All these types of GUID are resolvable. Each can act as a form of address (by a variety of mechanisms). An implication of this is that each must be associated with some form of issuing/resolving authority. If you or your PC comes across one of these things it can look it up and get an authoritative answer as to what data it represents and who “owns” or curates that data.
Running some form of authority implies having access to some technical resources such as a web server and possibly DNS server. In the case of DOIs it implies paying some one else to run the infrastructure for you. This is not easy for many data suppliers.
UUIDs to the rescue! UUIDs are great. Just get the computer to make up a string of random digits that is complex enough to be guaranteed globally unique. Anyone should be able to tag anything with a GUID. This solves the multiple routes problem. If a consumer receives two pieces of data that bear the same UUID then they can assume that the two pieces of data are actually the same thing and one can be ignored.
But what happens if the two pieces of data tagged with the same UUID differ? Perhaps one has an extra field or two. How do we know which is correct? Perhaps one was originally created as the result of a search and the other was harvested as an RSS feed and the two mechanisms give different versions or views of the object identified by the UUID. Or perhaps one has been changed by some intermediary. How does the consumer of the information resolve the situation?
One way would be to approach an indexing service that has recorded the occurrence of all the UUIDs. Google’s pretty good at this kind of thing but it would not be possible to differentiate on Google between pages that mention the UUID and those that contain the authoritative data associated with the UUID. To do this we would need a real register that maps UUID to data source. At this point we are close to recreating the Handle system that drives DOIs and the advantages of UUIDs are slipping away. You can’t just use UUIDs you must use registered UUIDs!

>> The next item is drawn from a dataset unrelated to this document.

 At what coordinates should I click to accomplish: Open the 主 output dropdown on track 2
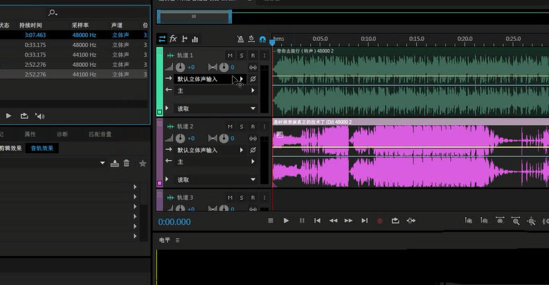(x=253, y=162)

It gets worse. Suppose I have created the preferred description of a taxon. I tag it with a UUID to uniquely identify it. Other people refer to it using the UUID. All is well in the world until an awkward person disagrees with me. Perhaps I haven’t added new data to my description or corrected errors. So the awkward person puts up their own description of the taxon and tags it with the same UUID - they redefine the meaning of that UUID by cutting and pasting it to a new authoritative description. They want to say “this is the correct description”. Nobody owns the UUID so there is no arbiter. If their is a register of UUIDs then they could perhaps sort it out but they couldn’t stop other people from setting up their own registers that favour different interpretations of particular UUIDs. This situation is very similar to the taxon name problem we have. No one owns a name so who has the definitive description of the taxon that name should be used for - nobody!
So UUIDs are dangerous. They appear to give a simple way to uniquely tag things but it is likely humans will mess this up. The fact that machines will not generate the same UUID twice is irrelivant if humans can cut and paste them with impunity.